La necessità di mantenere una buona qualità dei suoni e delle dinamiche costringerà all’invenzione di tecniche di arrangiamento nuove, e ad una scelta molto selettiva (dati i costi di realizzazione) del materiale prodotto. In molti casi questo ha portato a scelte artistiche estreme: da un lato l’esplorazione delle possibilità di articolazione dei brani anche in ambito extra-colto, con le suite celeberrime dei Pink Floyd e di molti altri (Genesis, YES, Popol Vuh, Tangerine Dream, etc), spesso lunghe una intera facciata dell’LP; sul versante opposto si è avuto un proliferare di musica di consumo o di sottofondo progettata a tavolino per non richiedere una grossa attenzione (anzi in certi casi l’intento era proprio quello di ridurre l’attenzione*), come nel caso Muzak**, che ha certamente influenzato la tecnica di produzione di molta della musica pop attuale.
Cosa ha tutto ciò a che fare con il design visivo?

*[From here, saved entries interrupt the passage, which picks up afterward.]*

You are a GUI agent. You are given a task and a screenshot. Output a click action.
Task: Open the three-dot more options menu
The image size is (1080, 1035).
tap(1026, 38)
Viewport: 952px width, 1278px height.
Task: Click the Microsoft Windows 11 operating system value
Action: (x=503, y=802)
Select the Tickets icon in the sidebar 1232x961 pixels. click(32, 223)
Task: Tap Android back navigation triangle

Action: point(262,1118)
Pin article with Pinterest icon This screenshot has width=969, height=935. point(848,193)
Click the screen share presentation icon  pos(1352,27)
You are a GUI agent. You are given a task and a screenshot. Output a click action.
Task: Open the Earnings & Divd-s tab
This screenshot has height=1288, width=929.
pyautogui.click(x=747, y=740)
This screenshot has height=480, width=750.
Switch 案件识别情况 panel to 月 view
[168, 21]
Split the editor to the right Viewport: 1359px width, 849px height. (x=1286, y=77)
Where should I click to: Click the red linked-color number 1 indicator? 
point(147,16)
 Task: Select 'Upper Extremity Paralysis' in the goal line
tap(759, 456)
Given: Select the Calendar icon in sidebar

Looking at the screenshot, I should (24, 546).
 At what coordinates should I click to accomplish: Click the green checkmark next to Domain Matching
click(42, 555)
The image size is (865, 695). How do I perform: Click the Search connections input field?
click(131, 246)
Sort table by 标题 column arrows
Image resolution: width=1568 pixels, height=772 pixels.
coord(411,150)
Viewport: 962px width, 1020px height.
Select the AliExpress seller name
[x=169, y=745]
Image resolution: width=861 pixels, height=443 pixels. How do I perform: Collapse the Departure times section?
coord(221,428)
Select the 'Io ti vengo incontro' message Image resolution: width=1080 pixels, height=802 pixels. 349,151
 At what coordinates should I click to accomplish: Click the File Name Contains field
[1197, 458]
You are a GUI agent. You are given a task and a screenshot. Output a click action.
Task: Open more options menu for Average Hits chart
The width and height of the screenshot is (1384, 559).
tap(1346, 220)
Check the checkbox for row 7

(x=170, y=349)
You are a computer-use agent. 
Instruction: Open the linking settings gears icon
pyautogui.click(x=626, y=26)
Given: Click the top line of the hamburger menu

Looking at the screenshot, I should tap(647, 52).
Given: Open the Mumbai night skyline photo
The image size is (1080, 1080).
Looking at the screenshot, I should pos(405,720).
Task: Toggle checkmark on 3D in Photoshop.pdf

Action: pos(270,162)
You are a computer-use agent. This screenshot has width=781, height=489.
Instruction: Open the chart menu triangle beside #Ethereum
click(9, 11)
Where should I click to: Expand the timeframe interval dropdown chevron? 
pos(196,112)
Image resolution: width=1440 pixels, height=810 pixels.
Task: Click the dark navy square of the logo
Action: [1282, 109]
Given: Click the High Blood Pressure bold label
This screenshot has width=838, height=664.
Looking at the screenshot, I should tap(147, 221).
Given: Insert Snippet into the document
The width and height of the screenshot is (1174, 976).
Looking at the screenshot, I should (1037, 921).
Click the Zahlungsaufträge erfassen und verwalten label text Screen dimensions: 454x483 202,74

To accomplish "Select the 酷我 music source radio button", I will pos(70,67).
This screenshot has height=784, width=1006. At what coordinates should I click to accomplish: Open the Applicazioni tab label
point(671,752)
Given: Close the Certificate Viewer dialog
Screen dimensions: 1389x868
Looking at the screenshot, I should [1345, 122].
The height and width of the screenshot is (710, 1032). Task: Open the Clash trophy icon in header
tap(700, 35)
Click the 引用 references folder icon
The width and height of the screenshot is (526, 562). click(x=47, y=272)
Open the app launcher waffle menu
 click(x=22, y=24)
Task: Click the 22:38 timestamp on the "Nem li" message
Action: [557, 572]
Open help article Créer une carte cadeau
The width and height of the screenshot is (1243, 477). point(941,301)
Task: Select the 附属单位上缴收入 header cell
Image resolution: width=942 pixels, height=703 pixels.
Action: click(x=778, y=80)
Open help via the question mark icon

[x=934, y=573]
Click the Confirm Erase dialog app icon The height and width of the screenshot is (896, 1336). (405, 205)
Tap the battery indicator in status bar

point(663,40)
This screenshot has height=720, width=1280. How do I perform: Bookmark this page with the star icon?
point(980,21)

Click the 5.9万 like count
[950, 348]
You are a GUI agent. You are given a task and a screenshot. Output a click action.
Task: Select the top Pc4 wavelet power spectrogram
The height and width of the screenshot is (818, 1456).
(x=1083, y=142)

Semplice: la maturazione dei supporti fisici ha necessariamente influenzato in vario modo anche la progettazione dei supporti visivi.
La musica ha finalmente bisogno di un’immagine, di un packaging convincente, di una presentazione visiva attinente sul piano artistico e accattivante dal punto di vista commerciale, che possa rendere il disco al tempo stesso un prodotto e un oggetto d’arte collezionabile.
In particolare è con il boom economico degli anni ’50-’60 che viene fuori una nuova tipologia di consumatori: gli adolescenti. A loro viene dedicata un’ampia fetta di mercato, specie in quello musicale, e la scelta commerciale si rivela azzeccata, sposandosi in pieno con il periodo del boom dei grandi movimenti giovanili, dove l’oggetto disco gioca il suo ruolo di veicolo di idee e di elemento socializzante. La musica da questo momento in poi andrà di pari passo con l’immagine, influenzando moda e tendenze giovanili, tanto da caratterizzare alcuni momenti storici.
*Vance Packard, I persuasori occulti
** Franco Fabbri, Il suono in cui viviamo

betta says:
mercoledì 1 aprile 2009, alle 17:14
ammazza…quanto siete preparati ragazzi….siete proprio bravi!!
Mari says:
mercoledì 1 aprile 2009, alle 17:37
ciao betta, grazie mille per i complimenti!